With reference to your grandmother needing to be in a wheelchair at all times, you have my deepest sympathies. My late dad had a slip and fall on the ice from a late-season snowstorm (in APRIL!) and then was a quadriplegic from his spinal cord injury for the last six years of his life. Surgery attempting to treat his injury took him from being unable to use his limbs to being unable to swallow and having great difficulty even speaking, both things he could do just fine immediately after his injury. Once people lose mobility, they undergo a radical change in lifestyle, and no decent person will begrudge paraplegics or quadriplegics the opportunity to choose recreation that helps them cope with new circumstances. My dad never took up playing computer games--and of course had no mobility for operating a computer after his injury. I remember spending about a month, in a series of visits, reading aloud to him the book The Endurance: Shackleton's Legendary Antarctic Expedition,

http://www.amazon.com/Endurance-Shackletons-Legendary-Antarc...

which is an inspiring story of human beings facing other extremely tough challenges. I was glad I took the time to do that--reading the book was good for me. My best wishes go to anyone who has a relative not fully able to do the normal daily activities able-bodied people take for granted.


I'd say it's true that social games create a wonderful opportunity for people to socialize.

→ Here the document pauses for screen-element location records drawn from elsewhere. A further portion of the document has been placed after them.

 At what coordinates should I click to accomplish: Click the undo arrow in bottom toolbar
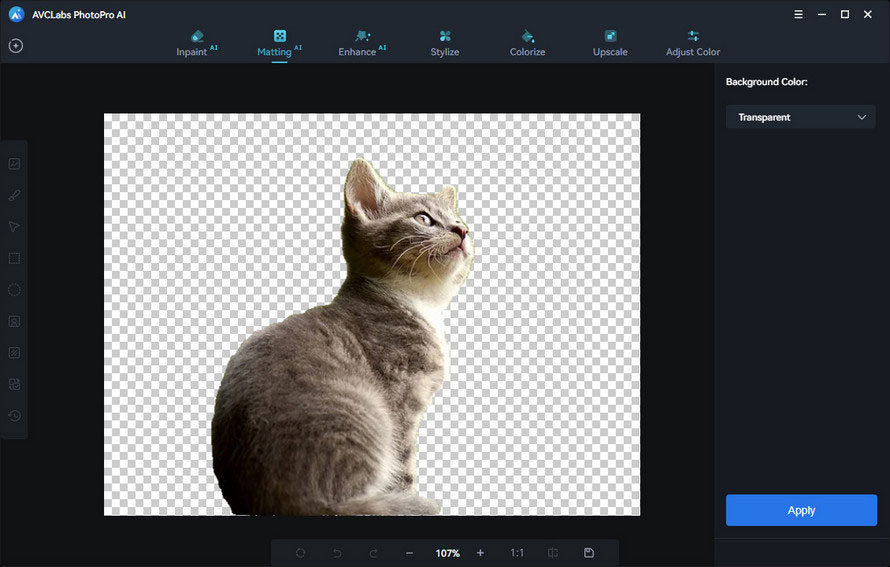pos(338,553)
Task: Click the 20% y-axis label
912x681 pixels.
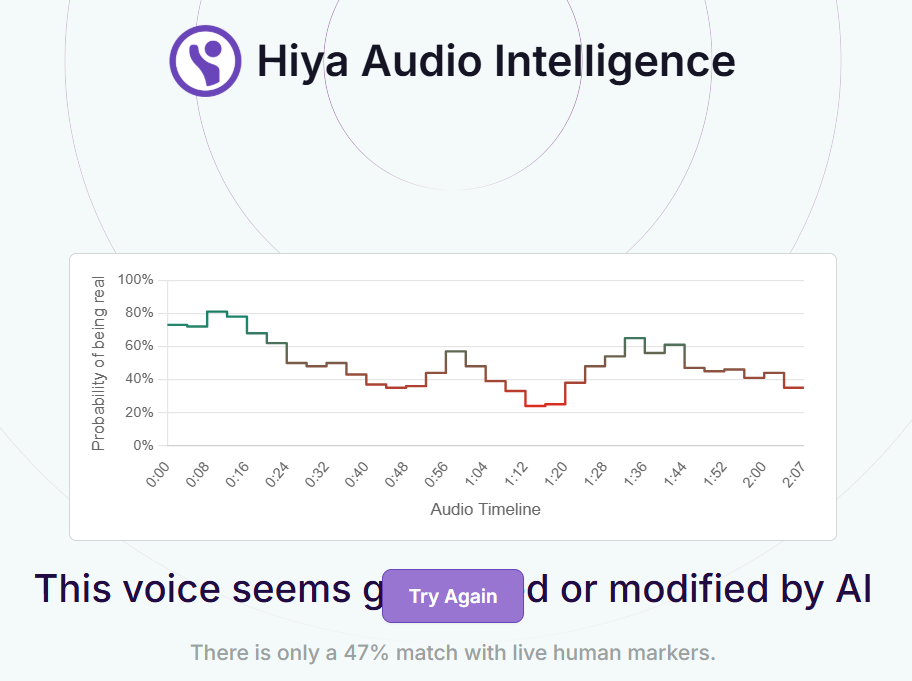Action: click(x=140, y=412)
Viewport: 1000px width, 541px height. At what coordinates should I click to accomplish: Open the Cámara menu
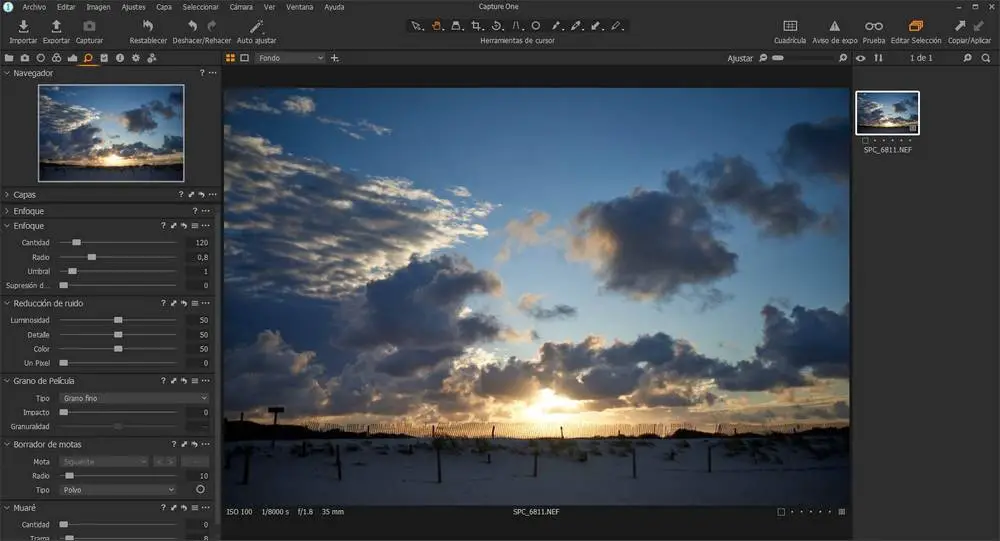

That said, there is nothing challenging or cutting-edge about making these games.


There are much better things she could be doing with her time.


Why aren't you out curing cancer and instead commenting on an article about Zynga? Stop being so self righteous.


You've just created an perpetual motion machine.

I'm flipping endlessly between "he's serious" and "he's ironic".

So ... which is it?


If there's one thing that makes me want to pirate steam games it's being charged a large premium because I'm not in the US.

The money is immaterial, it's the feeling that I'm being taken advantage of.